Originating from a dance called Sibay and performed to the tune Dejado, folklore says in a barrio of Cantilan during a baptismal party, an expert young danseuse named Kanang was so carried away by the music. She then began to improvise short, choppy steps similar to ducks and how they splash water on their backs. The dance immediately became popular in the province for stage performances and social dancing.

Fellow Cantilan native Antonino Arreza (a grandfather of Prospero Pichay, Jr.) is believed to have later composed the lyrics to accompany the Itik-Itik.
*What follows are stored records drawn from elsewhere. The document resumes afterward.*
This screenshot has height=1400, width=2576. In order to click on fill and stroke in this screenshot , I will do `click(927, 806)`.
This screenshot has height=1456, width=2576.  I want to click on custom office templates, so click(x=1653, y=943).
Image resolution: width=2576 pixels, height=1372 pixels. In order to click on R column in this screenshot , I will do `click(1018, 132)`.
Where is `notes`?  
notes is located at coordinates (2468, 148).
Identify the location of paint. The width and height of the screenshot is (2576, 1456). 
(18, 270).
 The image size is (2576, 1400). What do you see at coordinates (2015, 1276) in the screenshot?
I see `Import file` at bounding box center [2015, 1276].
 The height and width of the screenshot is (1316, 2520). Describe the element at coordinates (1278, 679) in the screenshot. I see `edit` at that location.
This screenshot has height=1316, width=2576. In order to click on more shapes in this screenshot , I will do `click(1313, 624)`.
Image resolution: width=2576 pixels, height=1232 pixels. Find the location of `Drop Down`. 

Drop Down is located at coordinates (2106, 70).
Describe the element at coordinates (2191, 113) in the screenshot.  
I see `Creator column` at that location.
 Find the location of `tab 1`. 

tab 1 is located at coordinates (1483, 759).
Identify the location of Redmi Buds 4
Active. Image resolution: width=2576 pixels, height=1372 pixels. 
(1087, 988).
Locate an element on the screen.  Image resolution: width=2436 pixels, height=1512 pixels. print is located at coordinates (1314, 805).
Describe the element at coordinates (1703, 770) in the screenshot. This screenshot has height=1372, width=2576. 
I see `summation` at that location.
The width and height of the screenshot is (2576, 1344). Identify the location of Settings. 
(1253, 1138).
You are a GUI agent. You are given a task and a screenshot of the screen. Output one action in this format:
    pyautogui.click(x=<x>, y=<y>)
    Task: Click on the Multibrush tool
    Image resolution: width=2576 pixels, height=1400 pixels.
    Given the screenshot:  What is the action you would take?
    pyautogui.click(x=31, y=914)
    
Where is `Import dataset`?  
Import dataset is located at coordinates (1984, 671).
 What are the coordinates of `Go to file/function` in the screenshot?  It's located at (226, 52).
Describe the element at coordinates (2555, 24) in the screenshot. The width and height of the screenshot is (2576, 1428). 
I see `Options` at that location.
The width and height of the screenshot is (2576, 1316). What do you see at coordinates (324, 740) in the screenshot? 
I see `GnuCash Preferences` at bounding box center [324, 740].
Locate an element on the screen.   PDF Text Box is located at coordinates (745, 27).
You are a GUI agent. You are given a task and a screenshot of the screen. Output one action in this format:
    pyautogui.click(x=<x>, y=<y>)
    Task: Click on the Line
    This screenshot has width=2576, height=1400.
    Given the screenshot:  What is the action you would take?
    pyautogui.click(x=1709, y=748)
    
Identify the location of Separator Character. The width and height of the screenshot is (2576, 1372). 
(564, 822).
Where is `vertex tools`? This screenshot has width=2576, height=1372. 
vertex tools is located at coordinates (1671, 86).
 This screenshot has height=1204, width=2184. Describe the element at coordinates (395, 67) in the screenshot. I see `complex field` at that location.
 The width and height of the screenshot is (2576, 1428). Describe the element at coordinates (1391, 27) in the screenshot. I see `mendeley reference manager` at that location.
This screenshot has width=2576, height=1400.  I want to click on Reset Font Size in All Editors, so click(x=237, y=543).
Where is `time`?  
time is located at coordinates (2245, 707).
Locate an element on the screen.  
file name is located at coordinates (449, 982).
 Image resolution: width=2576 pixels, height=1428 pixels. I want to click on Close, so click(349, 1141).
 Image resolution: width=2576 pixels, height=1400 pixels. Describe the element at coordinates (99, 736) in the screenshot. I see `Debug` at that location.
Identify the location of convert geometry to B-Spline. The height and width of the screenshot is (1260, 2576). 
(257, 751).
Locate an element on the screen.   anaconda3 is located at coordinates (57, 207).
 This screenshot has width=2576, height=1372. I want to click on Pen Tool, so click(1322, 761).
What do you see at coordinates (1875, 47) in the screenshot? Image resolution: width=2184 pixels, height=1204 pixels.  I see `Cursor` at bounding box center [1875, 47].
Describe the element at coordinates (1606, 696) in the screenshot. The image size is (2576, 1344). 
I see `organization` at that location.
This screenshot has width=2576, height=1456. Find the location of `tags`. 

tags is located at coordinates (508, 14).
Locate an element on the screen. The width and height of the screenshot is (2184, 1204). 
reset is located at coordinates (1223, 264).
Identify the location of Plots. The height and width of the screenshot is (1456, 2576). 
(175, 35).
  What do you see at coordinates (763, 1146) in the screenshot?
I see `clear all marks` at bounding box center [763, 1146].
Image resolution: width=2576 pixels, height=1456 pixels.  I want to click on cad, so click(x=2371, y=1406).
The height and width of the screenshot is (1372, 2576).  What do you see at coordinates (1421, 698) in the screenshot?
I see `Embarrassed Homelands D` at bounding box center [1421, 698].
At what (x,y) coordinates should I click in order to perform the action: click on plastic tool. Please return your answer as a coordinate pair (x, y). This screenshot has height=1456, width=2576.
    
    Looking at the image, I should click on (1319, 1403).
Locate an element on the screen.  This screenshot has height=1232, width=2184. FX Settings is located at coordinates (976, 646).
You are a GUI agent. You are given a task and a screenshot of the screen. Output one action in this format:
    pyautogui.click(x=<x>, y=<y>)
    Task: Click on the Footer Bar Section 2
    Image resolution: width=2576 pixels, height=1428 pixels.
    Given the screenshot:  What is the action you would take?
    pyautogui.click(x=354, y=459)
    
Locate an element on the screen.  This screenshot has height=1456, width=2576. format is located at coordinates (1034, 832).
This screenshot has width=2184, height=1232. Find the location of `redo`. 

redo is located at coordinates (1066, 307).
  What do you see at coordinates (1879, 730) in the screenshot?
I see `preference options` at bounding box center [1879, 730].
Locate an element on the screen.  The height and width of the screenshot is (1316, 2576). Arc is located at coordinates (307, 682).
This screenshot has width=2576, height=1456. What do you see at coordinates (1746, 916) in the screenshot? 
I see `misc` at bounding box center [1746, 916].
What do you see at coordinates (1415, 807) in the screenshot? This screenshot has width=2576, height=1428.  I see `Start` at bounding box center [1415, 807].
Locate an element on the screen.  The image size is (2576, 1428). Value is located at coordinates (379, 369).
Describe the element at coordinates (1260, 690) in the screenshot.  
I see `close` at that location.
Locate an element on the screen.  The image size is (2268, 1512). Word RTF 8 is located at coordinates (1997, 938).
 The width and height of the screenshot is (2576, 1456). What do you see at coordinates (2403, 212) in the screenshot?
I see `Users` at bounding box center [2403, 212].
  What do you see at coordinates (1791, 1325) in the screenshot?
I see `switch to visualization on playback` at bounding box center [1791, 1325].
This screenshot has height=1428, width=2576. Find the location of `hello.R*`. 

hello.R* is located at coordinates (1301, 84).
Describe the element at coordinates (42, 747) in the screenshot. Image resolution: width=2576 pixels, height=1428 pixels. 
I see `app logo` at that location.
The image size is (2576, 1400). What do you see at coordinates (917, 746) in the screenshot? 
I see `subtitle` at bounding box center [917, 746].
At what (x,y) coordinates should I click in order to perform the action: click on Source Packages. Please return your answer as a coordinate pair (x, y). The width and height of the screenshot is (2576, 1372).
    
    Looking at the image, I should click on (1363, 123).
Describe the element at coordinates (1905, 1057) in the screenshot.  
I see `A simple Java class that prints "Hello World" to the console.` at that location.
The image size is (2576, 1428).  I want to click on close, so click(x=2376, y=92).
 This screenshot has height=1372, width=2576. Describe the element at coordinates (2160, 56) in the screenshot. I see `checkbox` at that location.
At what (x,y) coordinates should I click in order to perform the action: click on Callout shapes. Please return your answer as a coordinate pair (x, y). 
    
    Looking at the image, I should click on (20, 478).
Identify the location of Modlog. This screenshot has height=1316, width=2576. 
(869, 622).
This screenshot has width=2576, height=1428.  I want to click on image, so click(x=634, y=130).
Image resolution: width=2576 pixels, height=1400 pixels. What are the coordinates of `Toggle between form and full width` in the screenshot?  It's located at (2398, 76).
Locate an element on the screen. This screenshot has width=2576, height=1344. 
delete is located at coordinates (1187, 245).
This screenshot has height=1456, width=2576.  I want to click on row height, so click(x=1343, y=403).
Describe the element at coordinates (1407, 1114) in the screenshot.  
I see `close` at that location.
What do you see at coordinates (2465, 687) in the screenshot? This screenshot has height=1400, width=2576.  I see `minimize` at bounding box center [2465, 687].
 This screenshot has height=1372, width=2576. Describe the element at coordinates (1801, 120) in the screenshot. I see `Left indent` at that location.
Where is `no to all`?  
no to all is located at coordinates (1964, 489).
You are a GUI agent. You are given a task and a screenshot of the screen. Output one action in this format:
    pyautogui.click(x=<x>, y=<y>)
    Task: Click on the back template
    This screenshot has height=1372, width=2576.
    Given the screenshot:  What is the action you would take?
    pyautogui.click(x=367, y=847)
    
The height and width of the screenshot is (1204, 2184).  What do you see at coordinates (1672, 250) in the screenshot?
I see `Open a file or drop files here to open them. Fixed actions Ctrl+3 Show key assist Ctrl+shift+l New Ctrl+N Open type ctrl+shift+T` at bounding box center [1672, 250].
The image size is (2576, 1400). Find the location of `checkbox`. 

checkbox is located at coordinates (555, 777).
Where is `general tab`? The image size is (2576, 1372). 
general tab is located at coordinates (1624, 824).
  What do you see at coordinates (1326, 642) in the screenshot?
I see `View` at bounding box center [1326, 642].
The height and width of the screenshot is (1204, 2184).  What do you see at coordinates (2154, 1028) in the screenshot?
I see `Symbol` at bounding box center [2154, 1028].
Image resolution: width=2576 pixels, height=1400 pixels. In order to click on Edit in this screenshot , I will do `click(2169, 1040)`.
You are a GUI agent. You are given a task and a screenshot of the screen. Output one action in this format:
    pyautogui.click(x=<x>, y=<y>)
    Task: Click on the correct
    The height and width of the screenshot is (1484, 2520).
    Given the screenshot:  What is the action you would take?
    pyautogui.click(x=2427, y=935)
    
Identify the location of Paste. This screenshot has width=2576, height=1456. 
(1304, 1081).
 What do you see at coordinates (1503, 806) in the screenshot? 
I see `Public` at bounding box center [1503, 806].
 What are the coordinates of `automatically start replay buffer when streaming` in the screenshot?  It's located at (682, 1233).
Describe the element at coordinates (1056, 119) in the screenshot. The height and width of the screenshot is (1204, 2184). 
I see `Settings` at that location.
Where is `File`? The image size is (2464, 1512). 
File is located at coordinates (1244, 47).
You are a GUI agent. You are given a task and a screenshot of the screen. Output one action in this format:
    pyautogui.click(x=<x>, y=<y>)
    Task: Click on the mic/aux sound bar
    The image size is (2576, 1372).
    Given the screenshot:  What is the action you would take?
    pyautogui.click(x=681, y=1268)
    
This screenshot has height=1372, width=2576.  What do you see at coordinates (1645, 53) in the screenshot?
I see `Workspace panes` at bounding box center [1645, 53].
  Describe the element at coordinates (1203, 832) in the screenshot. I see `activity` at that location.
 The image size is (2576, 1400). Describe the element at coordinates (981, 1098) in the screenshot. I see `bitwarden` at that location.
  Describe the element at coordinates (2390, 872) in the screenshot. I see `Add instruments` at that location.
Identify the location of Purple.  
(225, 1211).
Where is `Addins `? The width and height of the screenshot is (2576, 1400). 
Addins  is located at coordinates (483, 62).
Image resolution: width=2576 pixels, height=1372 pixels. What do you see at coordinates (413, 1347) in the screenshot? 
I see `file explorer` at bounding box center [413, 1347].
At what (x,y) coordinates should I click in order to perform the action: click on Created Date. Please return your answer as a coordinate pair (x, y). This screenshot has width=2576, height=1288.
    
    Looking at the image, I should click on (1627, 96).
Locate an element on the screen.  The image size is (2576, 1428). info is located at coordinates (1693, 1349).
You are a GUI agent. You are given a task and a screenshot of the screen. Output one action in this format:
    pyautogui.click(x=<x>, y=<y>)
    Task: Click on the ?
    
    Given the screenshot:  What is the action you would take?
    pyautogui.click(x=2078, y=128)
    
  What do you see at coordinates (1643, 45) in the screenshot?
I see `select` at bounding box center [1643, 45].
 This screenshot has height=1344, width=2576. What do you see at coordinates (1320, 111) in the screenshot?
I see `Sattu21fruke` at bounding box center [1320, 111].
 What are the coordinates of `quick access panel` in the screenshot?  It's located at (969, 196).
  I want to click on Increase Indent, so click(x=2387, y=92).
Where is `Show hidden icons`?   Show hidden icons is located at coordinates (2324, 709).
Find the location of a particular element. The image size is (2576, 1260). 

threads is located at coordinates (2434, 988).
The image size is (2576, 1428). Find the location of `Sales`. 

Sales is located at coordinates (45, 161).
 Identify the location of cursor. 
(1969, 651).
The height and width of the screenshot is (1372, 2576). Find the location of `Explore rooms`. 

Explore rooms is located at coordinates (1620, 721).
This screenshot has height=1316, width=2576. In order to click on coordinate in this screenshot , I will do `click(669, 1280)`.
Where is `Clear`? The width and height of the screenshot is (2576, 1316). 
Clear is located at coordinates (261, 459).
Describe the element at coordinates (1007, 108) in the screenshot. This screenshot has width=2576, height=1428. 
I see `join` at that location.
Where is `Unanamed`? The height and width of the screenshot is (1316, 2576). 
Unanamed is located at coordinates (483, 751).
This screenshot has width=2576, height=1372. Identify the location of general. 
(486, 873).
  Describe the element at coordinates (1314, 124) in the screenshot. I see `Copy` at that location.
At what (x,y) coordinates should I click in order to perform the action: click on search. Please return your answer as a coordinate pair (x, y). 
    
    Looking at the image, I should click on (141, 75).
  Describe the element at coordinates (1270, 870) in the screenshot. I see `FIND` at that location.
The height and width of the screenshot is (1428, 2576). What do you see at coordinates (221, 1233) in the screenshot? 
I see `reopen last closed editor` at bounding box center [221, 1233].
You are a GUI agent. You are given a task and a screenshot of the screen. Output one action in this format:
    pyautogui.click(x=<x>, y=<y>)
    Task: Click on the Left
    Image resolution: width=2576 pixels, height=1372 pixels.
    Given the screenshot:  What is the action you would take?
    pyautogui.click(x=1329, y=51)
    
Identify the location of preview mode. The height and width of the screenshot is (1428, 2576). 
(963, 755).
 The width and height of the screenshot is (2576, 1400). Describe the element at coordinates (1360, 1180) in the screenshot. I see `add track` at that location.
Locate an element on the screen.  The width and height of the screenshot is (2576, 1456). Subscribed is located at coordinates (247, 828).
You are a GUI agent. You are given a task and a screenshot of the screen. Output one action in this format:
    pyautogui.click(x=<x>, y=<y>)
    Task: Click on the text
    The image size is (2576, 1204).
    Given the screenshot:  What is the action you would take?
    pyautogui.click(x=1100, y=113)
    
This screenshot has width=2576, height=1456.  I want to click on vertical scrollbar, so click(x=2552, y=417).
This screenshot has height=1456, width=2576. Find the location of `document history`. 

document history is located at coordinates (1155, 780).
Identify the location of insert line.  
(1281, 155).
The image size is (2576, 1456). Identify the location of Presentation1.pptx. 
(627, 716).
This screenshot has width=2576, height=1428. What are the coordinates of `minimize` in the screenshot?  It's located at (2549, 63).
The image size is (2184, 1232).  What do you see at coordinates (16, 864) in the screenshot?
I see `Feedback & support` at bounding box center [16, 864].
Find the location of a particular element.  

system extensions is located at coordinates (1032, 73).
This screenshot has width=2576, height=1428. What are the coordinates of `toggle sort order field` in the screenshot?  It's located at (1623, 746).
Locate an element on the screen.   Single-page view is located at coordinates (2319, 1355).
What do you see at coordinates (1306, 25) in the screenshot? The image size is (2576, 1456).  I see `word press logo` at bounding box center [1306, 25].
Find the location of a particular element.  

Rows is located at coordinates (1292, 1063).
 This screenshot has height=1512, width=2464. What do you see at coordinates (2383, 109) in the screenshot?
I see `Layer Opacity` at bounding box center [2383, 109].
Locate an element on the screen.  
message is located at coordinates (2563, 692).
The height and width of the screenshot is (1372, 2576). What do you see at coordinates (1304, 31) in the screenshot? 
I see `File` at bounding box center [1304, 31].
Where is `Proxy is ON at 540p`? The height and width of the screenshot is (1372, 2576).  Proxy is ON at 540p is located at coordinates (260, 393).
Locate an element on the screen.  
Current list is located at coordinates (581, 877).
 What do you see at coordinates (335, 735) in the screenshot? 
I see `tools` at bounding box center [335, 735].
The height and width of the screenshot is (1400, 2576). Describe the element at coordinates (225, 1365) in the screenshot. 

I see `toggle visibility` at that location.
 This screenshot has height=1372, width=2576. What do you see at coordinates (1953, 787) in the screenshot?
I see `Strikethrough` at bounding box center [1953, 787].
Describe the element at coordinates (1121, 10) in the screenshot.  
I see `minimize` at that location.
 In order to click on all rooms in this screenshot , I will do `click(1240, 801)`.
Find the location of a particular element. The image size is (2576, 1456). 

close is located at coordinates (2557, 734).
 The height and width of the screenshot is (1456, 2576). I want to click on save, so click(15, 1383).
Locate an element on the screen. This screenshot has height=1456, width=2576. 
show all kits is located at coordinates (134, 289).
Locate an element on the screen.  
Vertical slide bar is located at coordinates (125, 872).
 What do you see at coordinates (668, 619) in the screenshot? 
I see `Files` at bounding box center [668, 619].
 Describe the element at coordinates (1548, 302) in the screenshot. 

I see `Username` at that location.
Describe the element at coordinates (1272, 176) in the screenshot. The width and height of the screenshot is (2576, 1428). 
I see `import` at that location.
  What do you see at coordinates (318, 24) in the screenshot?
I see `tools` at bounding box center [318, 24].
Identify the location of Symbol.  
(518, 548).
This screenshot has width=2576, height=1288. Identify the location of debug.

Below is the song in the original Cantilangnon dialect:

Itik-itik (original version)

Itik-itik di-in kaw gikan

Itik-itik sa Pandagitan

Itik-itik nag uno didto

Itik-itik nagpupasiyo

Itik-itik unoy taghinang

Itik-itik naglangoy-langoy

Itik-itik unoy tagkitac

Itik-itik suban-ong isda

Itik-itik hain kaw singod

Itik-itik ay magpahuway

Itik-itik unoy hingtungdan

Luja na an ak' kalawasan

Other popular dances known to have originated in Cantilan and the wider Surigao provinces are Sumyajaw (“Monkey dance”), Manujo-Panujo (a Manobo courtship dance), and Sirong (a war dance).